Start of Data for this exercise
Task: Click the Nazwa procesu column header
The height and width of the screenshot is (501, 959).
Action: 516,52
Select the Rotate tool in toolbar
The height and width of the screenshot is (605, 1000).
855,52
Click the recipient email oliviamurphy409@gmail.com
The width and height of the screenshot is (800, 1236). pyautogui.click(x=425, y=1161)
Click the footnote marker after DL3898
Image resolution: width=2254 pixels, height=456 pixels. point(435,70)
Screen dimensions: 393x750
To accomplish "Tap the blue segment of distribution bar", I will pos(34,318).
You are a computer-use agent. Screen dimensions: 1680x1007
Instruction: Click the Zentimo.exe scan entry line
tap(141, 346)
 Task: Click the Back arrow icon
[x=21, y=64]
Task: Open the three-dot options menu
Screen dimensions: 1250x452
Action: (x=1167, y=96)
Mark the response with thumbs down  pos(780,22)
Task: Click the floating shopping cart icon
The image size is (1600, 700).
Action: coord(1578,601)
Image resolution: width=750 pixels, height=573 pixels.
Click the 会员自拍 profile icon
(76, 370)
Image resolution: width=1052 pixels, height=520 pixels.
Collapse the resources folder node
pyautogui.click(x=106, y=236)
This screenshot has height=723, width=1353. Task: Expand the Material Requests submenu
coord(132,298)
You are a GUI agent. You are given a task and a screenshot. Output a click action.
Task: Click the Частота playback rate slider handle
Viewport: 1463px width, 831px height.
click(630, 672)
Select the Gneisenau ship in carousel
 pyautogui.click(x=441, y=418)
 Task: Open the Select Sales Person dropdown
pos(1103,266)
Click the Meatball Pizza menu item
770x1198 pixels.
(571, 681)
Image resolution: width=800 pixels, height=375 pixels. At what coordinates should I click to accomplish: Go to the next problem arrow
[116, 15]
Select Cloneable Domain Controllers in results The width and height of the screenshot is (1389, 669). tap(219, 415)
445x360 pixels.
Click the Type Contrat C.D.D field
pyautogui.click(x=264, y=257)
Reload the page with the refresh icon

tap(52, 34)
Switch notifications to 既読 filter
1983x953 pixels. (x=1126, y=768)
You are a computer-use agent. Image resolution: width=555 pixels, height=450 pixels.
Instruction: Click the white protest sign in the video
End of Data for this exercise
What this task involves: Look through the entries above, and wherever a line holds the string "computer", copy it.

Task answer:
You are a computer-use agent. Screen dimensions: 1680x1007
You are a computer-use agent. Image resolution: width=555 pixels, height=450 pixels.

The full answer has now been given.